On pense inévitablement à Brian De Palma, ou encore aux adaptations des romans de James Ellroy, où s'entremêlent les intérêts mafieux et ceux des politiques et où pour les beaux yeux d'une femme ou simplement contre l'injustice, un héros, souvent anti-héros, se dresse contre ces forces présupposées toute puissantes et inatteignables.
New-York dans les années 1950. Lionel Essrog, détective privé, pas tout à fait conforme à l'idée que l'on s'en fait, puisque ce dernier souffre du syndrome de Gilles de la Tourette, enquête sur le meurtre de son mentor et unique ami Frank Minna. Ce dernier était le patron de l'agence de détectives privés dont fait partie Lionel et trois autres larrons qui se connaissent depuis l'orphelinat duquel les a sortis Franck. Une famille donc pour Lionel, handicapé par son syndrome qui lui fait débiter des insanités ou des suites de mots sans queue ni tête et l'affuble aussi de tocs irrépressibles. Mais il a pour lui de ne jamais rien oublier, de mémoriser tout ce qu'il voit ou entend.
Grâce aux rares indices en sa possession et à son esprit obsessionnel, il découvre des secrets dont la révélation pourrait avoir des conséquences sur la ville de New-York… Des clubs de jazz de Harlem aux taudis de Brooklyn, jusqu'aux quartiers chics de Manhattan, Lionel devra affronter l'homme le plus redoutable de la ville pour sauver l'honneur de son ami disparu. Et peut-être aussi la femme qui lui assurera son salut…
Tiré du roman éponyme de Jonathan Lethem, publié en 1999, le scénario d’Edward Norton fait passer la trame des années 1990 aux années 1950. La distance du temps n’empêche pas de penser au présent, le ton de certains propos n’étant pas loin de ceux tenus par Donald Trump. Sous couvert de film noir aux teintes vintage, le film est presque un manifeste politique : développement urbain mené au détriment des populations noires démunies, corruption, intimidation, meurtres…

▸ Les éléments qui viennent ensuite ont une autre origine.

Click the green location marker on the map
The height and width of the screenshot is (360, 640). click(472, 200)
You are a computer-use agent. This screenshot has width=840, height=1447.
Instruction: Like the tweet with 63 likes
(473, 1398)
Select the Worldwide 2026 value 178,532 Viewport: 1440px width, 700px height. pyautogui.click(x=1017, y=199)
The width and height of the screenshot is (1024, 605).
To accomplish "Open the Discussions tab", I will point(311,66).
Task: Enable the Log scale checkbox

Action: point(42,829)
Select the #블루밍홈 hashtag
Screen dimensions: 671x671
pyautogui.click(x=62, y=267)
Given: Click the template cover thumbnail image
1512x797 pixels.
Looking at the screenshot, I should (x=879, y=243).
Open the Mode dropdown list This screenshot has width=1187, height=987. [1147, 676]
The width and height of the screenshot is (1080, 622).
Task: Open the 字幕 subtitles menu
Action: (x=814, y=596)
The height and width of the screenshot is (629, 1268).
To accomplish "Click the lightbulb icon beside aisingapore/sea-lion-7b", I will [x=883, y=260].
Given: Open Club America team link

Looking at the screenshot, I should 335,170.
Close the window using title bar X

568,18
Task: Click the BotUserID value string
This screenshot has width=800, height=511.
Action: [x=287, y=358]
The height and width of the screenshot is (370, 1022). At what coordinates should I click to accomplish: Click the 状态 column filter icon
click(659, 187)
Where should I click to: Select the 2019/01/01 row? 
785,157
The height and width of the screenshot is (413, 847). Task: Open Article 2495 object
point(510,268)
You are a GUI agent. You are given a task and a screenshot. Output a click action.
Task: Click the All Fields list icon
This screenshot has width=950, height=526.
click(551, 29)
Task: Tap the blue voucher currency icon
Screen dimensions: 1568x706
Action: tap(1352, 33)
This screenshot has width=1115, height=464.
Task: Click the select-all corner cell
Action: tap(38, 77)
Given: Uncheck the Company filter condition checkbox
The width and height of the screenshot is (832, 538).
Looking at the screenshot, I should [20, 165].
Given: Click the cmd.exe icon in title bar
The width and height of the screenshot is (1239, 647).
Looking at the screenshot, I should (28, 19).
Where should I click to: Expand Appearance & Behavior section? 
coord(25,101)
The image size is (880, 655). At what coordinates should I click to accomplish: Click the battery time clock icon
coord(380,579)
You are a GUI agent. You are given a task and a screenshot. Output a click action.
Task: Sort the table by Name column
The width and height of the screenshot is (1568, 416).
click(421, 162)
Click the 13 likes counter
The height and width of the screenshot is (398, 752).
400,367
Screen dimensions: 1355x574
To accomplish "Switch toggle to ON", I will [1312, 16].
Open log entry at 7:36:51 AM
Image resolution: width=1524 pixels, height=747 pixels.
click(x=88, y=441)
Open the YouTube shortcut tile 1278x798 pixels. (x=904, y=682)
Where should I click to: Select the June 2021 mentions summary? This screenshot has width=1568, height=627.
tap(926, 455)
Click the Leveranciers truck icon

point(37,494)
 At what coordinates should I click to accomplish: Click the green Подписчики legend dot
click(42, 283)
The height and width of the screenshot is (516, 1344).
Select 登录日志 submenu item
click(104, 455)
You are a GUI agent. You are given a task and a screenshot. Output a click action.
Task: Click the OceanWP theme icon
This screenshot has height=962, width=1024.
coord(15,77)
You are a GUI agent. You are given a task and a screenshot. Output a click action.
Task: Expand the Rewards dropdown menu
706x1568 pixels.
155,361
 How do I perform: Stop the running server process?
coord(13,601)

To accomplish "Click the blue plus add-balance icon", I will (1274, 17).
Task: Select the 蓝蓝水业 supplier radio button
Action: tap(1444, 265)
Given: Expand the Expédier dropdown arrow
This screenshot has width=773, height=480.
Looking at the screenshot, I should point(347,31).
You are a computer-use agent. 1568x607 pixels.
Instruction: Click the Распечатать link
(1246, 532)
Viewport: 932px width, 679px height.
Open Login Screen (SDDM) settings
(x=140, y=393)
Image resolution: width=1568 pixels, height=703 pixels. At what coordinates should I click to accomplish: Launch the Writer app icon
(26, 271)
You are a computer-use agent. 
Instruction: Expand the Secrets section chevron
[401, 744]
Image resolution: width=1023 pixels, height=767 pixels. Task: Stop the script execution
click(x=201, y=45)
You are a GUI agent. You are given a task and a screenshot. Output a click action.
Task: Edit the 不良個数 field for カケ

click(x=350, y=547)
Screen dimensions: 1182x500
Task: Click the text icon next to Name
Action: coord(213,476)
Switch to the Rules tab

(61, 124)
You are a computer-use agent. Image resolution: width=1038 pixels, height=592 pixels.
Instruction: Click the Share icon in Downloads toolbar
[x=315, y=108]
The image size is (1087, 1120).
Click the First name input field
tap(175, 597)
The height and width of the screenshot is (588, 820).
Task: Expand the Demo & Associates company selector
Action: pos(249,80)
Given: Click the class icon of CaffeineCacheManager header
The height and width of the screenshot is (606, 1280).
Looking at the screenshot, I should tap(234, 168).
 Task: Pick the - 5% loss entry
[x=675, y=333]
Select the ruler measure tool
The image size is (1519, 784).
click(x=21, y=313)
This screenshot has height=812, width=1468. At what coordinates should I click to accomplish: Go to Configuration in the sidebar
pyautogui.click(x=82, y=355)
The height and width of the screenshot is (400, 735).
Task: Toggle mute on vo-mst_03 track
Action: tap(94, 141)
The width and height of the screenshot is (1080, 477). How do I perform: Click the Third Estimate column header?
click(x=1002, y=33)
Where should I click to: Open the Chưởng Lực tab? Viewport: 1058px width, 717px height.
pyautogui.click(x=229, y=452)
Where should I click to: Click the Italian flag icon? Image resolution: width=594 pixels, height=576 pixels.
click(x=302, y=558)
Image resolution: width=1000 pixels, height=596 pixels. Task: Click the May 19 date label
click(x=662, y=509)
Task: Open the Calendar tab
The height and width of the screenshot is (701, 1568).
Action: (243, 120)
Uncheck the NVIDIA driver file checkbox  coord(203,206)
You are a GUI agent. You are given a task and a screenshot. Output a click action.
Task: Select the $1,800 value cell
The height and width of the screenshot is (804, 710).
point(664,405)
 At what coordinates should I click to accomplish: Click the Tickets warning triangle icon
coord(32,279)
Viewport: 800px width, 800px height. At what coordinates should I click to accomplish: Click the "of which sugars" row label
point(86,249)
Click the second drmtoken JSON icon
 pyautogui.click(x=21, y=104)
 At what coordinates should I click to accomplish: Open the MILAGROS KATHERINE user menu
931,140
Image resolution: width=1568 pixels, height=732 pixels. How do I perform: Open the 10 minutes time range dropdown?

Les années 1950, ce sont aussi, heureusement, des grandes années du jazz. Edward Norton prend le temps de tourner dans un club, donnant espace et temps à un quintette et aux solos de trompette. La musique est plus qu’une trame sonore, elle participe au suspense, et rend hommage aux polars de l’époque. Mais la grande star du film reste New-York elle-même. De Brooklyn à Harlem, des vues des ponts aux déambulations dans les rues, le film est une ode à cette ville. Dans la grande tradition des films noirs, ambiance jazzy, chapeaux mous et grands manteaux et privé au grand cœur, auquel manifestement Norton déclare ici son admiration et son amour, Brooklyn Affairs est une réussite du genre.